# Homework Help: Why A'*A=I but A*A' !=I

1. Jan 22, 2010

### tom08

1. The problem statement, all variables and given/known data

I encounter a strange problem.

Let A= [1.0000 0 0
0 0 0
0 0 0.4472
0 0.3162 0
0 0.9487 0
0 0 0.8944]

I am surprise to find that A'*A=I, but A*A'<>I . Can anyone give me an explanation?

2. Jan 22, 2010

### rock.freak667

A is a 6x3 matrix, so A is not square.
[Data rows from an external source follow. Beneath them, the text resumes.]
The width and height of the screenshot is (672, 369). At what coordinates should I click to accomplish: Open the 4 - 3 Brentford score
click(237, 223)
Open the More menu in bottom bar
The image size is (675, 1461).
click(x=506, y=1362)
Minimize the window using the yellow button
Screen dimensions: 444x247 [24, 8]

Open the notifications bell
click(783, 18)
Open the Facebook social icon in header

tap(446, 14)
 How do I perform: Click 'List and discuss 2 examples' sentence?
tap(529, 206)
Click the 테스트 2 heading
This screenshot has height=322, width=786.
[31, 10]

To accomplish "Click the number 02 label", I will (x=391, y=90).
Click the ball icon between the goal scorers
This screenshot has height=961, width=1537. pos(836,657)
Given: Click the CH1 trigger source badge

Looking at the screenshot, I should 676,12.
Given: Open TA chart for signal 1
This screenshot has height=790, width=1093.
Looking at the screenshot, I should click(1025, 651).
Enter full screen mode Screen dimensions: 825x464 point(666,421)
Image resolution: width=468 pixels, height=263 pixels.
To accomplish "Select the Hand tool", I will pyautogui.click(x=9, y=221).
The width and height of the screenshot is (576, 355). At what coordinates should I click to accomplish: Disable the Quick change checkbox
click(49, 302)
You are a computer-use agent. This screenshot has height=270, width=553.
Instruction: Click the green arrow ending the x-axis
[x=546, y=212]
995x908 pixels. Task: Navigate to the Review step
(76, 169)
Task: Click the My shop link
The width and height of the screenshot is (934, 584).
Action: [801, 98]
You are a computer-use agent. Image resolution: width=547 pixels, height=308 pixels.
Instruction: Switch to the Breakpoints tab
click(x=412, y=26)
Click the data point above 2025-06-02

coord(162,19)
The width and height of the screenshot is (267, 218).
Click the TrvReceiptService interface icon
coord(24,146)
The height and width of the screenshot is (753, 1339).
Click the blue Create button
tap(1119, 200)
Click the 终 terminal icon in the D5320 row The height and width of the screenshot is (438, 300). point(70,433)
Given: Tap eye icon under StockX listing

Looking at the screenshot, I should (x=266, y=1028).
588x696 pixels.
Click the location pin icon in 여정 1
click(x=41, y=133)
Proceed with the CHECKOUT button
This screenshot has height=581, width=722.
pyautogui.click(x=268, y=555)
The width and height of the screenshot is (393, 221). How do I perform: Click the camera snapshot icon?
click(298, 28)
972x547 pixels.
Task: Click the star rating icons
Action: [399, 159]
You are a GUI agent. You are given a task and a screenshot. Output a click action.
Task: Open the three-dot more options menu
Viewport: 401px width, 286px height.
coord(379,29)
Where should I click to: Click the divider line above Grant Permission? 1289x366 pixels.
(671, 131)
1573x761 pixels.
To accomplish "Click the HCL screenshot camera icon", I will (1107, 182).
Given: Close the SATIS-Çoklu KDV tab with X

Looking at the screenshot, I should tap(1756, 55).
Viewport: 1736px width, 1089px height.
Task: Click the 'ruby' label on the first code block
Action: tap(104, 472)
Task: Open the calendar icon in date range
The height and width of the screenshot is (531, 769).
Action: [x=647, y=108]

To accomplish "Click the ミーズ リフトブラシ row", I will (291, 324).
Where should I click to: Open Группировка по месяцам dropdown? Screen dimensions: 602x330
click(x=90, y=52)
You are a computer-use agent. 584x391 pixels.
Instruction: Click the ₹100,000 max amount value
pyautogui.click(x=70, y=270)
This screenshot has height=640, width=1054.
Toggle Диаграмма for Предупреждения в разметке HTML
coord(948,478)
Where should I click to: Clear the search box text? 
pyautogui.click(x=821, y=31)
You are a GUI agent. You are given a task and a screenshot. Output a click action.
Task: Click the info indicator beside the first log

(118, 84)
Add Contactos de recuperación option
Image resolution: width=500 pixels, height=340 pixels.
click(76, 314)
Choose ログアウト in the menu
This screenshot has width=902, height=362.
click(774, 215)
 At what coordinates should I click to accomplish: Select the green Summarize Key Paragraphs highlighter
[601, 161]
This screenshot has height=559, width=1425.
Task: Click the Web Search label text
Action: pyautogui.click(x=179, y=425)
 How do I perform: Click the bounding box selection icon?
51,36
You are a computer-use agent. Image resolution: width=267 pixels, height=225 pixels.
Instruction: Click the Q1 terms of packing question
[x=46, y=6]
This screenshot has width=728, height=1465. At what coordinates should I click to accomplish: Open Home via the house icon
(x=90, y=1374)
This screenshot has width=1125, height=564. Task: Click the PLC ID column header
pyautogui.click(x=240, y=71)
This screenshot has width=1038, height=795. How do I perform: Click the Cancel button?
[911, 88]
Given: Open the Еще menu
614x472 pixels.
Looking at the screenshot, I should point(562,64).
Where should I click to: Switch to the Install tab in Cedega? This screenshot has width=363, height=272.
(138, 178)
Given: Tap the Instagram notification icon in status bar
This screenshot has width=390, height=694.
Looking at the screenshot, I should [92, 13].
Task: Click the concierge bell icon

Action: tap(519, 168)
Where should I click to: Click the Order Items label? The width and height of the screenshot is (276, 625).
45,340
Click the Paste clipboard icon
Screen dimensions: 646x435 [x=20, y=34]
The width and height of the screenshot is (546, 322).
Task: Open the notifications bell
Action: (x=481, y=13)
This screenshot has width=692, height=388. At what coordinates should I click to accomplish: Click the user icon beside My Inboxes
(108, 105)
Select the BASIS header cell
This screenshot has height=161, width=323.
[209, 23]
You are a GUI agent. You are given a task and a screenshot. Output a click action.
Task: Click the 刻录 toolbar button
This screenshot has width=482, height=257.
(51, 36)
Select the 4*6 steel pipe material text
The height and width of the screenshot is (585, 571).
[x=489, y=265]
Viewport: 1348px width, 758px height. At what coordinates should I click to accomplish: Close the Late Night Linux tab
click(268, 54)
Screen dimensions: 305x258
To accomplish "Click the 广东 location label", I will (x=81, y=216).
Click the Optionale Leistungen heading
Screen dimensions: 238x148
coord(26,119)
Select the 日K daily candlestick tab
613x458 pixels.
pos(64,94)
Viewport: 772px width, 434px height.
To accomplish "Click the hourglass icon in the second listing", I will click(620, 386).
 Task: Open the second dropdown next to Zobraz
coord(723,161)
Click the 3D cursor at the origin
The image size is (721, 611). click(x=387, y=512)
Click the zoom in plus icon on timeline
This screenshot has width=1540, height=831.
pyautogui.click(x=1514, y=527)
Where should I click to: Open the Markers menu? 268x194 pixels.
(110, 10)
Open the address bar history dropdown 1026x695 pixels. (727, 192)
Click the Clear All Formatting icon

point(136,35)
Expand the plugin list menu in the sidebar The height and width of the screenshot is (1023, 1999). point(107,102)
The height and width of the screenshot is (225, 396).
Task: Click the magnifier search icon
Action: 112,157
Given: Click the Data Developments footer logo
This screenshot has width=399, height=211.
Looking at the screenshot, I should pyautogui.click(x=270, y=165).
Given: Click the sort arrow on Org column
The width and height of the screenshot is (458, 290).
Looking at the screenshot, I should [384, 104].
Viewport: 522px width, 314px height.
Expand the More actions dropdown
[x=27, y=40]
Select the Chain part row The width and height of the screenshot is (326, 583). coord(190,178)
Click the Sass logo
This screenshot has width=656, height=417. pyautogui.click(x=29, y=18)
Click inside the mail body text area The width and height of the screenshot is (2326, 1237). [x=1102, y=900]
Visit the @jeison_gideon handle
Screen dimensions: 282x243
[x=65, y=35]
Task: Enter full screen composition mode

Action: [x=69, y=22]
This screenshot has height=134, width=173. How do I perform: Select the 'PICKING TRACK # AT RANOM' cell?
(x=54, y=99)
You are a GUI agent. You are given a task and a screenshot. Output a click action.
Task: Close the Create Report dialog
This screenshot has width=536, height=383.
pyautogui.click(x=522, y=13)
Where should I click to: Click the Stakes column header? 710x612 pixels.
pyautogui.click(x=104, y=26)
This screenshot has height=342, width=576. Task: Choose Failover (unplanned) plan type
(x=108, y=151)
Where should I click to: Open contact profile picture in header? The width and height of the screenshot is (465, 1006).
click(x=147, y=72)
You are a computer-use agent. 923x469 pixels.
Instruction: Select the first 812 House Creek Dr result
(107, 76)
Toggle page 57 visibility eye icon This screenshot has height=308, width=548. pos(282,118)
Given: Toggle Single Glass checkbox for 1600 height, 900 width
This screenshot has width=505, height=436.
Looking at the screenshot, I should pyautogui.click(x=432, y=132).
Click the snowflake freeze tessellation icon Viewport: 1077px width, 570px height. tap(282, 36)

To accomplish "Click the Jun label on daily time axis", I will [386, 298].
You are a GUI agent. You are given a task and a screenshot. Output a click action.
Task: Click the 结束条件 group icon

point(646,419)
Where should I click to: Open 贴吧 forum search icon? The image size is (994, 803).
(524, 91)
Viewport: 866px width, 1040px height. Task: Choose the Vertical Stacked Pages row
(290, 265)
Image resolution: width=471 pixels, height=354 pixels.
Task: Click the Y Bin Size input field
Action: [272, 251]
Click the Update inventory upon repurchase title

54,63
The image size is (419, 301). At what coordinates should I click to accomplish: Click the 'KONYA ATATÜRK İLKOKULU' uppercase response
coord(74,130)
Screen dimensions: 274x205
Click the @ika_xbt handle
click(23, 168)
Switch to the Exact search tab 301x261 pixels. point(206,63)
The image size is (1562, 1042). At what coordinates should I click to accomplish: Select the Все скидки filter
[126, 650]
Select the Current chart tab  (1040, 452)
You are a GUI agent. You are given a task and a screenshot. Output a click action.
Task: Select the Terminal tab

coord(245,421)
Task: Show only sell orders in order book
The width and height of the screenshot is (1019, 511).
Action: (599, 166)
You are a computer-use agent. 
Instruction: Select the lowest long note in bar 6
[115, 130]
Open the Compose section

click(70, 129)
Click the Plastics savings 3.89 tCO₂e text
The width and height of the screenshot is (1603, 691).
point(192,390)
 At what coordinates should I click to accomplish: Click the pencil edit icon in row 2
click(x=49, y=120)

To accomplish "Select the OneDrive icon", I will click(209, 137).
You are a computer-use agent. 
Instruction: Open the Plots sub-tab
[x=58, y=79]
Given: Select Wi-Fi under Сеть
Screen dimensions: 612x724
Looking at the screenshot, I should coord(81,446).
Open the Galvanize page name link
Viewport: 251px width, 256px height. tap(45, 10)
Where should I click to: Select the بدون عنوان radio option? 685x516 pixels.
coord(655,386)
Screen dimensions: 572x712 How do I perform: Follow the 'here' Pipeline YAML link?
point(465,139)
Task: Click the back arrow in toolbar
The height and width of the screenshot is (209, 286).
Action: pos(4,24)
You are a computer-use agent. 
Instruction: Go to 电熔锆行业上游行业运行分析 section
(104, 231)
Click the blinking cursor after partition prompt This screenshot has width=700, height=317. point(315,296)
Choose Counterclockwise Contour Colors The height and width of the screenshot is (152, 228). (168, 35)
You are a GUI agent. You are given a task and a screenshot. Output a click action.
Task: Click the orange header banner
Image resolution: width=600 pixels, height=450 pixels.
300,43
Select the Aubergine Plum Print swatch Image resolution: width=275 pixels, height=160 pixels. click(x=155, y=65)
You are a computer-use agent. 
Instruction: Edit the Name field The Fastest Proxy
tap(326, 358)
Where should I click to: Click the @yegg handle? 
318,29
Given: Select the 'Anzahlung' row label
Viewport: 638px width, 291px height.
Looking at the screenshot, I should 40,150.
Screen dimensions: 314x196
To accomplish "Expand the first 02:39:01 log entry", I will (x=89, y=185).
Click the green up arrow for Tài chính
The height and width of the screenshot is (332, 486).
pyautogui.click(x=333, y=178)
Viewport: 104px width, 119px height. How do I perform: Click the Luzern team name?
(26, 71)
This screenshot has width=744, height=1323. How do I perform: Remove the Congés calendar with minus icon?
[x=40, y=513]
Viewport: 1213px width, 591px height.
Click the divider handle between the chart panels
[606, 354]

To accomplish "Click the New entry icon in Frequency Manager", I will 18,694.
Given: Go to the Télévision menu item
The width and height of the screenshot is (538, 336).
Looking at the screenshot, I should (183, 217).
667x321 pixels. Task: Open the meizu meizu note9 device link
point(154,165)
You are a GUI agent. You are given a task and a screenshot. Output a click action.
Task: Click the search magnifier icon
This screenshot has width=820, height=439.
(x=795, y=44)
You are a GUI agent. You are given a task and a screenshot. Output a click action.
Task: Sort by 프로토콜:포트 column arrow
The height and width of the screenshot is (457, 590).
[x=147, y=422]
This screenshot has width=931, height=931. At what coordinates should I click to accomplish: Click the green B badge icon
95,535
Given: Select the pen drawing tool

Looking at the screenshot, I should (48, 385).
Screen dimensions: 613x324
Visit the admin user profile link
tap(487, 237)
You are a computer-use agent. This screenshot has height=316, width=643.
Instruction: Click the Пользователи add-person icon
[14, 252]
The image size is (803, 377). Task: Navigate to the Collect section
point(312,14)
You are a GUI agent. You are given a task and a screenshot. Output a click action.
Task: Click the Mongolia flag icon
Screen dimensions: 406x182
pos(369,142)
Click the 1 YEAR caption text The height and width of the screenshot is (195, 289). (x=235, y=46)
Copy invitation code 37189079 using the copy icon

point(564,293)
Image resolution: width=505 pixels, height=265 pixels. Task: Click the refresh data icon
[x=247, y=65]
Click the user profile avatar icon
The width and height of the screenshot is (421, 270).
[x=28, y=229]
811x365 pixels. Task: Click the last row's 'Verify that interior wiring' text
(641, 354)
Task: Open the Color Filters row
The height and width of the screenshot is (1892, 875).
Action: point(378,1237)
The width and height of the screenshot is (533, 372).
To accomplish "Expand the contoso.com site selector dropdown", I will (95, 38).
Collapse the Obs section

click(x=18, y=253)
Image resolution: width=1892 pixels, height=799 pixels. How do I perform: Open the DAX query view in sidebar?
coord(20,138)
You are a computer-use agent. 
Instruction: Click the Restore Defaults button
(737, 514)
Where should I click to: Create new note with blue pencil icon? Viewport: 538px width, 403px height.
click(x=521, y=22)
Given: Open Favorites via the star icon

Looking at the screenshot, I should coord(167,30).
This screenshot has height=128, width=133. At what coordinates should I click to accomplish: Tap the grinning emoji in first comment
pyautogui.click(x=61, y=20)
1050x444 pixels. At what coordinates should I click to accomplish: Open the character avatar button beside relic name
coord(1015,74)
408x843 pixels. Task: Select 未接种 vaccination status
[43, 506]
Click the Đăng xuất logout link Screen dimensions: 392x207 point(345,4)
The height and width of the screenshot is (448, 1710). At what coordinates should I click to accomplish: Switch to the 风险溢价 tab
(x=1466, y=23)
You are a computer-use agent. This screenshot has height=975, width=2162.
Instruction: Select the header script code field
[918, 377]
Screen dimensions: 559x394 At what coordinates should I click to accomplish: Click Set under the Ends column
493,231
A is not invertible.

If AB=I, then A=B-1 provided that A and B are invertible to begin with.

3. Jan 23, 2010

### tom08

Thanks for ur kind reply. but must A and B be square such that the following equation holds ?

(A'B)'=B'*A

I think that if A*A'=I (wheter is square or not), we take transpose operator on both sides of the equation, and obtain that

(A*A')' = I'

then

A*A' = I

4. Jan 23, 2010

### rock.freak667

Sorry I was reading A' as A-1 not AT

5. Jan 23, 2010

### tom08

thank u so much.

BTW, is there an upper bound for |A'*A-A*A'|

when A is a rectangluar column orthogonal matrix?

6. Jan 23, 2010

### vela

Staff Emeritus
If you have

$$A^TA = I$$

then

$$(A^TA)^T=A^T(A^T)^T=A^TA=I$$.

You're starting with $AA^T$, which isn't equal to the identity matrix, so its transpose won't be either.

7. Jan 23, 2010

### tom08

Thank u, vela and rock. i realize my mistake.